Giant Bicep Set:  seated fatDB curls & fathammer curls & reverse cable curl (2 min rest)

a.  35s x 12; 35s x 10, 70 x 7; b.  35s x 11, 35s x 7, 70×9; c.  35s x 10, 35s x 6, 70×12

lat raise machine:  (30 sec rest) 70 x 8, 8, 8, 8, 8, 8, 8, 8

rear delt cable fly:  (10 sec rest!) 18 x 10, 10, 10, 10, 10, 10, 10, 10, 10, 10

db shrugs:  (30 sec rest) 100s x 10, 10, 10

notes:  this was epic!  I did chest, felt good so did tris, ran back to my locker and grabbed the fat gripz, did bis, put the gripz back and did shoulders, looked up and it had already been 90 min!  Between repping it out over and over with intensity, and weaving through all the crowds, time flew by.

I flew through machine press, started to stumble during the flat press, and could barely make it through the flys, lol, I just went nonstop and it caught up to me soon enough.

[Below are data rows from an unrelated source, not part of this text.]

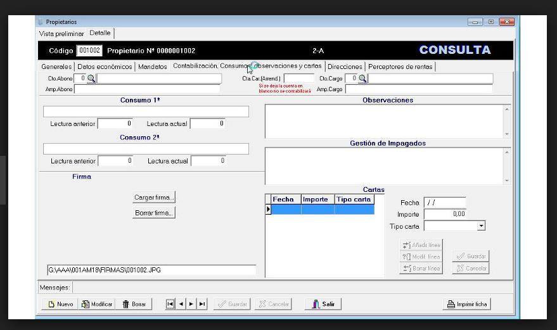Select the Vista preliminar tab
Image resolution: width=557 pixels, height=330 pixels.
tap(61, 34)
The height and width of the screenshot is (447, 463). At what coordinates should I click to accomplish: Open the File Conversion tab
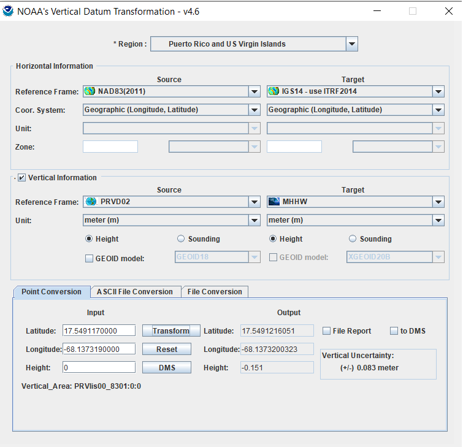coord(215,292)
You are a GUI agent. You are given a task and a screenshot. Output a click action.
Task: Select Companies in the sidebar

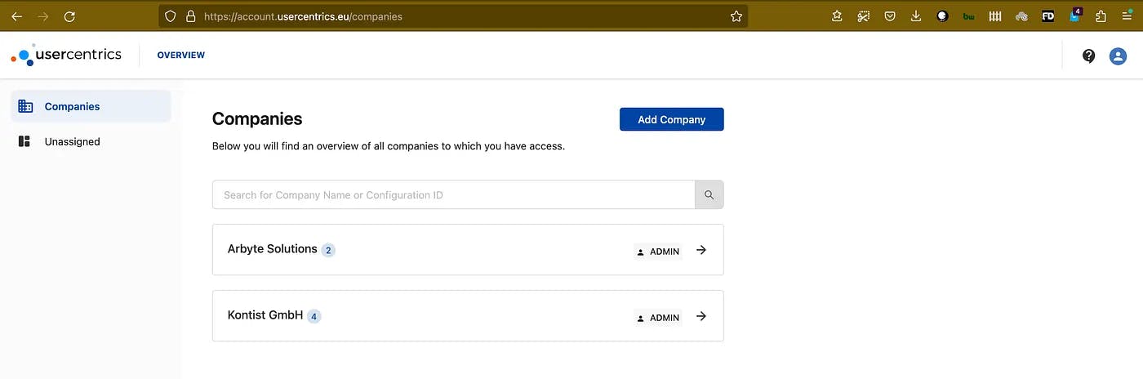pyautogui.click(x=72, y=106)
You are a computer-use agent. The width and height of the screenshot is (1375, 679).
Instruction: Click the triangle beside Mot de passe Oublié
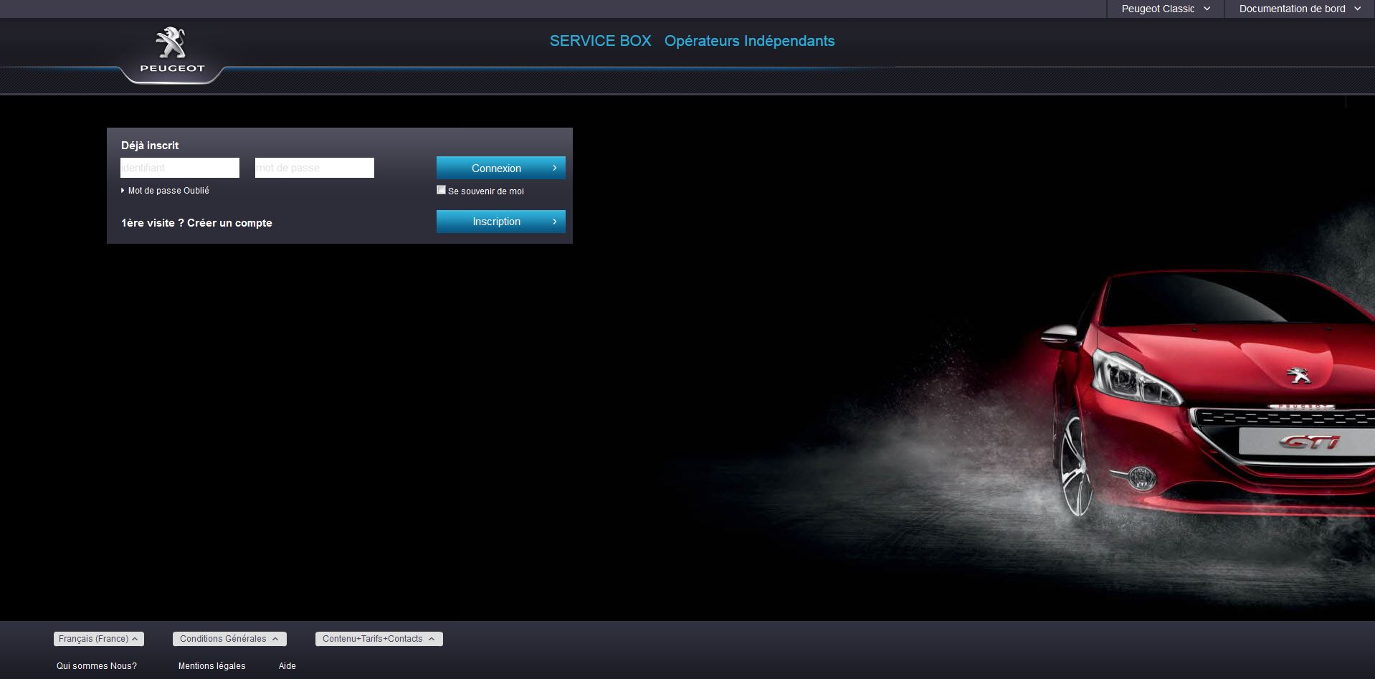[123, 191]
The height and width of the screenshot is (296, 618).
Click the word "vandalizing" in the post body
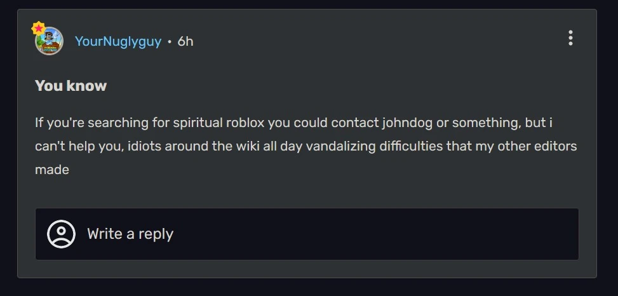(x=340, y=146)
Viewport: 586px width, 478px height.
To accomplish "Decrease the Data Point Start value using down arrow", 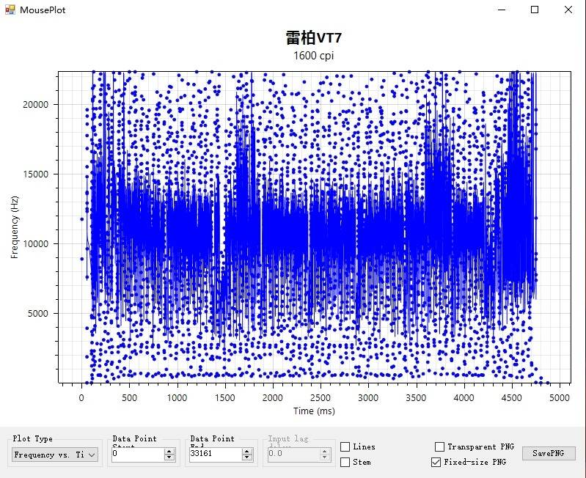I will click(x=169, y=458).
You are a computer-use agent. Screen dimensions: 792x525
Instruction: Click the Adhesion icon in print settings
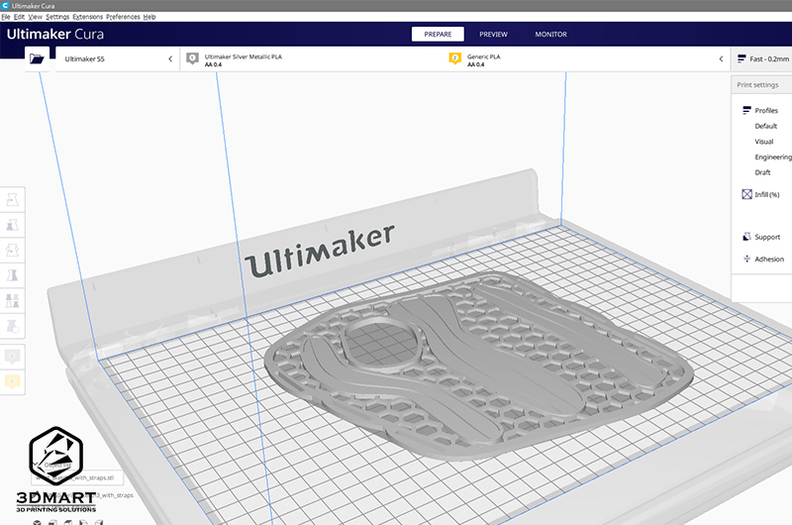coord(746,259)
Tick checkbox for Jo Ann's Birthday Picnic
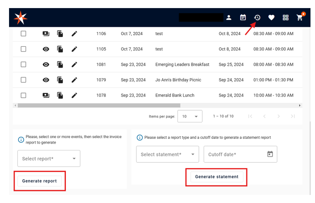Screen dimensions: 315x203 pyautogui.click(x=23, y=80)
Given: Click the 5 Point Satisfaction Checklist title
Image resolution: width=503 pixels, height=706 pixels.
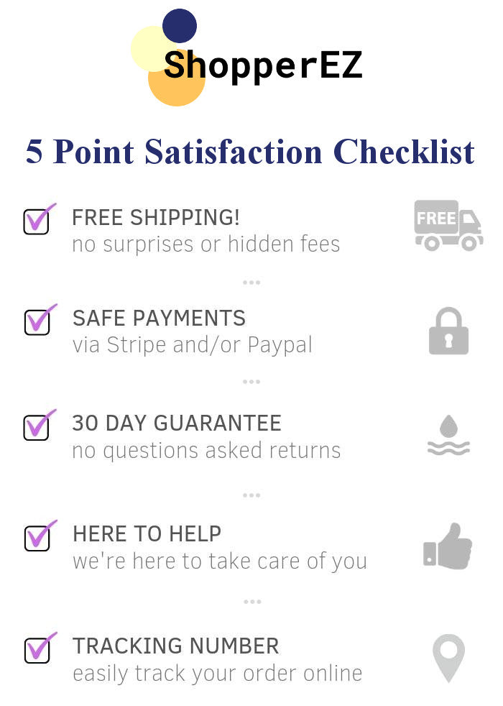Looking at the screenshot, I should [250, 152].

It was super crowded, I had to modify my arms giant sets to accommodate what was free and clustered together.  I had to use dumbbells instead of the barbell skullcrushers, which made it tougher, and the 20s wore me out lol.

I used fat gripz for my giant bicep set, which changed the game entirely.  After the first giant set, my forearms were throbbing!!!  I took 2 min because I could not believe how pumped and sore they were.  I had used the gripz before, but had never supersetted with them, and that kicked my butt!  I couldn’t make it through a single giant set and hit all reps, so it was pretty much awesome and scary.

I took face pulls out of my shoulders workout because I was rather tired already and that was just an extra finisher, not crucial.  Rear delt flys made my shoulders ache like crazy!  Some quick shrugs and I was out!  Back home for some good eats!

Best of all, that workout felt like back to business, I think I am getting used to the diet and can once again hit the gym with intensity and focus.  Work on the other hand… lol.  I need to watch my tongue at work.